====== GIVEN ENTRIES ======

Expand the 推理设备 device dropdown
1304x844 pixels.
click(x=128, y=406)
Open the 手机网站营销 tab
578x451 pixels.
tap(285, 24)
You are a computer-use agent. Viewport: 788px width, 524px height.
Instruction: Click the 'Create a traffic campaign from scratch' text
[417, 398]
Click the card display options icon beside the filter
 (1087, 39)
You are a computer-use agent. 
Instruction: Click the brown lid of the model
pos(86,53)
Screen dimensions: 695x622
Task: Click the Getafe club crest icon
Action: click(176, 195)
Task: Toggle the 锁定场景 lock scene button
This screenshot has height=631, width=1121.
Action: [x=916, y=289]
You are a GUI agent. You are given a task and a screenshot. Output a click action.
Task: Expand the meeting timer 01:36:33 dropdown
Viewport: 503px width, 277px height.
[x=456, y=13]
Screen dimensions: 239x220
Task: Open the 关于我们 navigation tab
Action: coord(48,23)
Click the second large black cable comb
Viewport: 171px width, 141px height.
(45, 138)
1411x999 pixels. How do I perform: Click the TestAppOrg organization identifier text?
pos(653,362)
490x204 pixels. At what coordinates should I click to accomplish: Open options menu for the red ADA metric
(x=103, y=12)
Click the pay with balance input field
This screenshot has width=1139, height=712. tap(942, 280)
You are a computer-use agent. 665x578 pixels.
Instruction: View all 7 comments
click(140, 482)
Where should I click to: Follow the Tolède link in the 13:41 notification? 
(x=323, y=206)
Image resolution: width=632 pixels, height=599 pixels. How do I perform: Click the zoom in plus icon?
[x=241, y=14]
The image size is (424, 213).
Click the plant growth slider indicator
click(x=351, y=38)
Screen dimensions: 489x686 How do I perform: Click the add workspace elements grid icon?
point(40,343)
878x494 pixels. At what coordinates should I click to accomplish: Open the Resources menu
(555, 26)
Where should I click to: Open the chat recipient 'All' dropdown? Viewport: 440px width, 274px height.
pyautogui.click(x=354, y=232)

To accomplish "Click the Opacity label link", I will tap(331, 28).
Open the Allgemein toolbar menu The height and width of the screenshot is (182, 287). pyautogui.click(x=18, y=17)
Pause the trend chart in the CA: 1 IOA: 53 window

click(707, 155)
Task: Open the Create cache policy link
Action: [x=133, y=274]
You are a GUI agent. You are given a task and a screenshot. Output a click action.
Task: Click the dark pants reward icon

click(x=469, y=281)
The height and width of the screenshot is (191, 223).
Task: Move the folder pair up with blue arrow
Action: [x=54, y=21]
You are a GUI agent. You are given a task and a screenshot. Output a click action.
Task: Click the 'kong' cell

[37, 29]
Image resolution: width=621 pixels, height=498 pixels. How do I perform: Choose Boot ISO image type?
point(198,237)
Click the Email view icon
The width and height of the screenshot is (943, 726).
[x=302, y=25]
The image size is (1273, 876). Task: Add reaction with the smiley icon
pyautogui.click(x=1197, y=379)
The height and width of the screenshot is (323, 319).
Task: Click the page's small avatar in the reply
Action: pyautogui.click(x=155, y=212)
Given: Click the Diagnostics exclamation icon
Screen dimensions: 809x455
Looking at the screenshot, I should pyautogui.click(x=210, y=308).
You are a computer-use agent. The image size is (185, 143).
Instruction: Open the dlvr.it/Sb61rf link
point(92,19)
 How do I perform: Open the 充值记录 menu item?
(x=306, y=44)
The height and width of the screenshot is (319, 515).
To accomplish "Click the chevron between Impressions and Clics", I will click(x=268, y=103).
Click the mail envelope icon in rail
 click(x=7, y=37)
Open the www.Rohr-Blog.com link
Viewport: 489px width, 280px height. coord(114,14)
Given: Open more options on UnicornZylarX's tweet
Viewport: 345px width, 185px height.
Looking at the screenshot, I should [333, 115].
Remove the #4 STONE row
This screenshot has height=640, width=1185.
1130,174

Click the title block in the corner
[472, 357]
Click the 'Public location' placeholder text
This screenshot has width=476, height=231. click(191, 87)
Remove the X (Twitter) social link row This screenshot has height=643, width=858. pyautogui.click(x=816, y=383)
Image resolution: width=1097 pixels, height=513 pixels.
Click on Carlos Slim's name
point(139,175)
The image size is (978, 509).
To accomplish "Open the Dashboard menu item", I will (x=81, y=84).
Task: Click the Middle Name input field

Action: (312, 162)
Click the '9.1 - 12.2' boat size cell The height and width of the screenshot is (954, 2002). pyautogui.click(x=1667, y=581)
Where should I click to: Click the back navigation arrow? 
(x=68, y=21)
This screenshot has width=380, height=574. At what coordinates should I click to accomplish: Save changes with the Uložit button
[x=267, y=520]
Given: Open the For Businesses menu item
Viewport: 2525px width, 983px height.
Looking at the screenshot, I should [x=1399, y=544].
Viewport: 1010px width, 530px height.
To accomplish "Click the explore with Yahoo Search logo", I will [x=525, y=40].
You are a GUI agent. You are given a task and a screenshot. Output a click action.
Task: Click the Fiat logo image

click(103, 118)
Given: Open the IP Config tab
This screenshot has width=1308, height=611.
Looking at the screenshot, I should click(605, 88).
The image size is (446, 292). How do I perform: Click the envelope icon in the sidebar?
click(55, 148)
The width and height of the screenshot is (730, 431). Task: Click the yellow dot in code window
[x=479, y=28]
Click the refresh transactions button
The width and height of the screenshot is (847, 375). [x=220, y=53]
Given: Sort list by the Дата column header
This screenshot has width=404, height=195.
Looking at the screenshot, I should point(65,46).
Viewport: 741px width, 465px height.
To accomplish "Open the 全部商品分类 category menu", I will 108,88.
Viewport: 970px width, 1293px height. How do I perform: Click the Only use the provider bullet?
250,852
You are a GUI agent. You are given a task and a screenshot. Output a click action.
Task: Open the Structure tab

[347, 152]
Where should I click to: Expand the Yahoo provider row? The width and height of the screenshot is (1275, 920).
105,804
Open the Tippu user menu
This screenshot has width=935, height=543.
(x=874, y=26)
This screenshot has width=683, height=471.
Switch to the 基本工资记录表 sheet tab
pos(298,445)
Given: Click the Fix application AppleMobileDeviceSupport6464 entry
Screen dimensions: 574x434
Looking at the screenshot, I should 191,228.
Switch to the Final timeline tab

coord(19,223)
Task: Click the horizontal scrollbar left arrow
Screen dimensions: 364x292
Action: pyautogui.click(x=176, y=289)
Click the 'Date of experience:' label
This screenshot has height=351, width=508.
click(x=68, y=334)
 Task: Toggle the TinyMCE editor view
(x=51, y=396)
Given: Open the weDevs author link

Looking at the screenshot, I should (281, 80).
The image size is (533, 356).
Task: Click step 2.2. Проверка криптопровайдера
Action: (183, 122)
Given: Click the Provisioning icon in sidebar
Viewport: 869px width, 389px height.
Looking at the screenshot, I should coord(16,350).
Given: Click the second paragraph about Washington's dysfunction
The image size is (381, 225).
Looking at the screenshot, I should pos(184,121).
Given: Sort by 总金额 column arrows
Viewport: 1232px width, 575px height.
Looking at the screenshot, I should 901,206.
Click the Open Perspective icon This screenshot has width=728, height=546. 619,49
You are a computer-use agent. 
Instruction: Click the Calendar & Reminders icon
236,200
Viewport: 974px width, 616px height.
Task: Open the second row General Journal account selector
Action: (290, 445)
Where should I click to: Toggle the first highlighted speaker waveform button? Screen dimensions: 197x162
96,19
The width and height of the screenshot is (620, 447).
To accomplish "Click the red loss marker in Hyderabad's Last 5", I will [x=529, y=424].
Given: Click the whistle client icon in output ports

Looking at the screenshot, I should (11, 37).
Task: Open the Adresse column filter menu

======

* **TASK DESCRIPTION**
Among the lines of the material above, find those with the word "computer". Copy each one.

* **EXPECTED OUTPUT**
You are a computer-use agent. Viewport: 788px width, 524px height.
You are a computer-use agent. 
You are a computer-use agent. 665x578 pixels.
You are a computer-use agent. The image size is (185, 143).
You are a computer-use agent. 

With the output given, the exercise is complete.